Accueil A la une Résurgence des attaques terroristes: voici comment des Burkinabè se l’expliquent

Résurgence des attaques terroristes: voici comment des Burkinabè se l’expliquent

Photo d'illustration

Le phénomène du terrorisme a pris des proportions inquiétantes au Burkina Faso avec la récurrence des attaques terroristes dans des régions comme l’Est, le Nord, le Centre-Nord et le Sahel. La dernière en date est celle survenue le 3 mai dans le village de Kodyèl dans la région de l’Est, faisant une trentaine de victimes selon des sources gouvernementales. Ce regain de violence des hommes armés non identifiés (HANI) amène à se poser des questions ; pourquoi assiste –t-on à une recrudescence des attaques terroristes sur le sol burkinabè ? Comment expliquer la fréquence de ces attaques dans certaines localités du Burkina Faso ?  Wakat Sera a approché quelques citoyens burkinabè de la ville de Ouagadougou (dont certains n’ont pas voulu d’image) qui se sont exprimés sur les causes de cette recrudescence des attaques des groupes armés terroristes.

Ibrahim Tou, administrateur : « Ils veulent dresser la population contre le gouvernement »

Notre Armée est divisée, ce qui fait que l’information n’arrive pas à temps et cela pose un problème de renseignement. L’autre problème est lié au fait qu’on envoie des jeunes non expérimentés sur le terrain et les généraux et autres restent dans les bureaux. Alors que ces jeunes ne sont pas des tacticiens. Cela donne la latitude à l’ennemi de sévir. Mais le fait que les hommes armés s’attaquent aux populations civiles, c’est pour  inciter la population à se dresser contre le gouvernement.

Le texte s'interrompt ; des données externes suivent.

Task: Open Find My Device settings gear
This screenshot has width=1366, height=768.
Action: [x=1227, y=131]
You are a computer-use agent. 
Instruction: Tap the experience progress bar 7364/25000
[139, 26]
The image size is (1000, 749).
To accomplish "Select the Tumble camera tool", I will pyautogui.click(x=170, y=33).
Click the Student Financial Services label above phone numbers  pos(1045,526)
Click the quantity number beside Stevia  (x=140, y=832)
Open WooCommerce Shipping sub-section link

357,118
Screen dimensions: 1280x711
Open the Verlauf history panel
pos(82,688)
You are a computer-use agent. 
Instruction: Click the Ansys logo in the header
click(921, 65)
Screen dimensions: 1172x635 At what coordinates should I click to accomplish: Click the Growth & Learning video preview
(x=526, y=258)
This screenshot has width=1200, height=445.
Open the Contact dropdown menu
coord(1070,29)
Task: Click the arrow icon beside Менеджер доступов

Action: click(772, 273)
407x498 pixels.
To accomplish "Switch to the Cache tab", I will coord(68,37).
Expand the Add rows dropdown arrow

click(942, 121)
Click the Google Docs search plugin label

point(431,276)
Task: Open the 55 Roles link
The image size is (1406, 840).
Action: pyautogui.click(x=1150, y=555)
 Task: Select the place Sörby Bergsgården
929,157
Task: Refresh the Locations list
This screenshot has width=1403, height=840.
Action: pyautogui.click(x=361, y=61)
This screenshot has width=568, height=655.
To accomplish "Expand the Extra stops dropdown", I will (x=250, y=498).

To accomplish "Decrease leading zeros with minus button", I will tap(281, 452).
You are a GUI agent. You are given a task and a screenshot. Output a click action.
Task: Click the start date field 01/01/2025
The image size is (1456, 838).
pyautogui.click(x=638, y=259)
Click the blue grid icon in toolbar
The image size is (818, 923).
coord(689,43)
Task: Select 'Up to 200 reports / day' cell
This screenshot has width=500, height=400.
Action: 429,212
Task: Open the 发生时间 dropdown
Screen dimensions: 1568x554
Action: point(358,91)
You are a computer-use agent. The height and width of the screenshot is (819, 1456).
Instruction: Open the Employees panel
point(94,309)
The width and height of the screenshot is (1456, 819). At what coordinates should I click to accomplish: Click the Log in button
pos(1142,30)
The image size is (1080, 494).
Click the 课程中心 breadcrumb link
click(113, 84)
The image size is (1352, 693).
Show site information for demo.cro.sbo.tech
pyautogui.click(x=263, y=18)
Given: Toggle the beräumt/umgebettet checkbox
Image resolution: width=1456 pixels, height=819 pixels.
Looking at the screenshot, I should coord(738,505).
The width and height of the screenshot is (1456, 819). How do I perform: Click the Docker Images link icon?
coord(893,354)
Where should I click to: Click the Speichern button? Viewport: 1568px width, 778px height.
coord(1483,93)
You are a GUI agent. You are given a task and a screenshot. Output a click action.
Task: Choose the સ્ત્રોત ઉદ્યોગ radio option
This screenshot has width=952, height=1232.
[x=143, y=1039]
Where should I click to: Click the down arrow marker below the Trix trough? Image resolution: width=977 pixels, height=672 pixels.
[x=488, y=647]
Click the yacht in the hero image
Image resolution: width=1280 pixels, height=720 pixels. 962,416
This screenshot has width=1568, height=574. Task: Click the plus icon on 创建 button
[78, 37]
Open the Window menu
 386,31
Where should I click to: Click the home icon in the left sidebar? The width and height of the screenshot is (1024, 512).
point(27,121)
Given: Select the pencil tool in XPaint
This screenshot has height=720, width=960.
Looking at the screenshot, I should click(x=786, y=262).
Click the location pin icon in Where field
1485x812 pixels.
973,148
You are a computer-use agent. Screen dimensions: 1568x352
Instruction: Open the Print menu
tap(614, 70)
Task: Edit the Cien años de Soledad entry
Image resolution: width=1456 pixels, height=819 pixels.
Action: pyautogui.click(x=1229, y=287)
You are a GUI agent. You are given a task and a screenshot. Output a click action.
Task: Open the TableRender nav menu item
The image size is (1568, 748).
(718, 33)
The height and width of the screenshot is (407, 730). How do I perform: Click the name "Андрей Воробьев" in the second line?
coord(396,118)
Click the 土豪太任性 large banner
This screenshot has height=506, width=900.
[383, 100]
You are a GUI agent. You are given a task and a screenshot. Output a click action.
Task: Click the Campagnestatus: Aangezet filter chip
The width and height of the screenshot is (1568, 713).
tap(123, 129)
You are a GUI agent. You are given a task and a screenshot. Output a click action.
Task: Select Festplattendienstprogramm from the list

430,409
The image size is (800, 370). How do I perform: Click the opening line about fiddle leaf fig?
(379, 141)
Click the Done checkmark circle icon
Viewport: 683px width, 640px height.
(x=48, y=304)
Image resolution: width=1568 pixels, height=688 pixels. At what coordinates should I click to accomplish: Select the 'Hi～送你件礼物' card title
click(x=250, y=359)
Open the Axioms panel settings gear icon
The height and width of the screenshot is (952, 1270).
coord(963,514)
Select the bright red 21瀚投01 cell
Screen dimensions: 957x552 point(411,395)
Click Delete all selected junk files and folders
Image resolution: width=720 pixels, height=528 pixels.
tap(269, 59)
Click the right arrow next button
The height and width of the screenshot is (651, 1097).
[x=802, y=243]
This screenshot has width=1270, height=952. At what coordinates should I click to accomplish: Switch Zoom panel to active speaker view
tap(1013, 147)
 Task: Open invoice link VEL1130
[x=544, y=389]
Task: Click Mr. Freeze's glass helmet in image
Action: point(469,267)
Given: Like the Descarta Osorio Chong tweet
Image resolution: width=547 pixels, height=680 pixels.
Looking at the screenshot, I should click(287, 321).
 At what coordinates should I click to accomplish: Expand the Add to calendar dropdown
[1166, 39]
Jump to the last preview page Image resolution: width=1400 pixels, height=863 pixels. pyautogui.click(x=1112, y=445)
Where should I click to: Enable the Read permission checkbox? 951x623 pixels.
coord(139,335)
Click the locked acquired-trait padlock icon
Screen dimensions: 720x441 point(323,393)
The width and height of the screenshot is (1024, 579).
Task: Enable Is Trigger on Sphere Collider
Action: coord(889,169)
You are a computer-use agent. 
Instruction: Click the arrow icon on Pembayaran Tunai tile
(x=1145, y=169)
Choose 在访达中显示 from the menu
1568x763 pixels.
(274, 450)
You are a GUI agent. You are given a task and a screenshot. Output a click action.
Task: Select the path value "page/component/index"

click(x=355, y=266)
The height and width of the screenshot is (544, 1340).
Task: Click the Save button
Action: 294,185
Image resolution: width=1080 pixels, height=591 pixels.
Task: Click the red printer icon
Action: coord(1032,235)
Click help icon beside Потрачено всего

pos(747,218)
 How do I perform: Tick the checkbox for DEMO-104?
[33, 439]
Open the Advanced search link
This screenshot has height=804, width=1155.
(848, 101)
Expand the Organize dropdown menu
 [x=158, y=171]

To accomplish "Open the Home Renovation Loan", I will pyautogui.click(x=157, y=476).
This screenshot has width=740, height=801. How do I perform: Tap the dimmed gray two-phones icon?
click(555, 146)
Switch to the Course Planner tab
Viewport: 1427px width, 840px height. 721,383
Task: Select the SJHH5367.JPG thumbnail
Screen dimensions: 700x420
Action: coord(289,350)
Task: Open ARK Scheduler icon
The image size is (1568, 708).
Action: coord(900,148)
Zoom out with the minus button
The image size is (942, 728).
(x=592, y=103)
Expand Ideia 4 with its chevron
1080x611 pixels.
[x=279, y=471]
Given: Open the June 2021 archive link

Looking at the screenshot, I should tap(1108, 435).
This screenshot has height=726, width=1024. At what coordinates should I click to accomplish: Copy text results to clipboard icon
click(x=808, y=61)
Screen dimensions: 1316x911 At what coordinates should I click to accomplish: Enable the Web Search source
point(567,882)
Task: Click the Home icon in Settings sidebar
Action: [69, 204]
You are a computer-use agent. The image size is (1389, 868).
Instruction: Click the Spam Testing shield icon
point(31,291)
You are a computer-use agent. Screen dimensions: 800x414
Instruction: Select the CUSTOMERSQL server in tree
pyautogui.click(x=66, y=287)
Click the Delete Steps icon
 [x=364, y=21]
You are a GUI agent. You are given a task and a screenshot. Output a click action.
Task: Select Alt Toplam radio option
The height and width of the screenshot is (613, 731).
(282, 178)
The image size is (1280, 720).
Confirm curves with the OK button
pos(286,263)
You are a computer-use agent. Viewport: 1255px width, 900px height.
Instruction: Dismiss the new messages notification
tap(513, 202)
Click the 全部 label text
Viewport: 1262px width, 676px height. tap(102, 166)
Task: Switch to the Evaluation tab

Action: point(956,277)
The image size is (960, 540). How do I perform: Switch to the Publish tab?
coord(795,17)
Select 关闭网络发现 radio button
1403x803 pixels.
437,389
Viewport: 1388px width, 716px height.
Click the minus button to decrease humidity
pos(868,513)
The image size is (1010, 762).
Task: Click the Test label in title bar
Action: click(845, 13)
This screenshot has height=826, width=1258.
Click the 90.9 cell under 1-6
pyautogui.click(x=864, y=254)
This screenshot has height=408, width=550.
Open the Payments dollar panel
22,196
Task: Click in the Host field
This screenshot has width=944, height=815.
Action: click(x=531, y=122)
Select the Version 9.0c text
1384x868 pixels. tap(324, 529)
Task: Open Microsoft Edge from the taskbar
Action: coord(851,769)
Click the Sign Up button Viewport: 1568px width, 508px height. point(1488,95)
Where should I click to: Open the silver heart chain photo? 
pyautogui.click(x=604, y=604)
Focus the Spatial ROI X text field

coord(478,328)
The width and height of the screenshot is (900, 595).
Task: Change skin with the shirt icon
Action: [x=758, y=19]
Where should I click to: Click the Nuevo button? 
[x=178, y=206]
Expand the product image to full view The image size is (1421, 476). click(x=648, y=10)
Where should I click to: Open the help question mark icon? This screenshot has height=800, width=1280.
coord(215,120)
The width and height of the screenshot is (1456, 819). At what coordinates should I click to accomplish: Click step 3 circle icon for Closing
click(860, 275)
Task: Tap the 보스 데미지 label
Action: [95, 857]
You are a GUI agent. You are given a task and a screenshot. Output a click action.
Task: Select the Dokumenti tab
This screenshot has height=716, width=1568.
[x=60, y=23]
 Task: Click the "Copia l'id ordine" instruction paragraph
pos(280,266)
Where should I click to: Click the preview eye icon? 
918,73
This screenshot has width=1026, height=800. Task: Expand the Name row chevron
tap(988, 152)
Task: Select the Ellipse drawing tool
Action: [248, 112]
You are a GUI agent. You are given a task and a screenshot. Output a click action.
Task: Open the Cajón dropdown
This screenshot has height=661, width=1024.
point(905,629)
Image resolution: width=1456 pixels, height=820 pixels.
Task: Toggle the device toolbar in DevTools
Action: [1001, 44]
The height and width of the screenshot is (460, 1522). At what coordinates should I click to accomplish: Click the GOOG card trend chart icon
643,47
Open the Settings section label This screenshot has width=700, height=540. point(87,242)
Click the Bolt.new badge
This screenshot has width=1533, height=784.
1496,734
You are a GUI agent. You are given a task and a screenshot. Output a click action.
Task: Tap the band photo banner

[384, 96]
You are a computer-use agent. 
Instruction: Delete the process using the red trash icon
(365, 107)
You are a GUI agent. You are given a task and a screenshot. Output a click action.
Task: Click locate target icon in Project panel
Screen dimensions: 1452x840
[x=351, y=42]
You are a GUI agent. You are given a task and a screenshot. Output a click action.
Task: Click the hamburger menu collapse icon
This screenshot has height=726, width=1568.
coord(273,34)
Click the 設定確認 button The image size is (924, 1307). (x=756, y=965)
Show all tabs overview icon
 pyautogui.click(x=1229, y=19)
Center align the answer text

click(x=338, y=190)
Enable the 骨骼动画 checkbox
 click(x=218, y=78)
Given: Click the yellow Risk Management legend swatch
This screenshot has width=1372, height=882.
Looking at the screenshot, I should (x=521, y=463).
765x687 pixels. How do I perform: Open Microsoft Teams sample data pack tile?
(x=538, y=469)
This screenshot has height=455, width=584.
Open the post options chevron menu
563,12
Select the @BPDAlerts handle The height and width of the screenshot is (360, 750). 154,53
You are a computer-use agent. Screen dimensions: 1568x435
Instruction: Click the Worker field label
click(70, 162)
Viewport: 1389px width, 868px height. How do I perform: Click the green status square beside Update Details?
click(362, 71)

Nazanga Moumouni Traoré, étudiant en 3e année  en Pharmacie à l’Université Joseph Ki Zerbo: « Les hommes sont attaqués parce qu’ils sont une menace pour les terroristes »

Nazanga Moumouni Traoré, étudiant en 3e année en Pharmacie

La recrudescence des attaques est liée en partie au désengagement de l’Etat dans ces zones en proie aux attaques. Il n’y a pas d’agents de sécurité pour défendre les populations. Ce sont des zones délaissées par les politiques. Les individus armés s’attaquent aux Hommes parce qu’ils constituent une menace sérieuse qui peut poser obstacle à leur avancée.  Les hommes avec les VDP (volontaires pour la défense de la patrie) sont des obstacles pour les terroristes. Donc pour ne pas qu’il y ait des VDP, quand on arrive dans une localité, on extermine toute personne qui peut assurer une quelconque sécurité.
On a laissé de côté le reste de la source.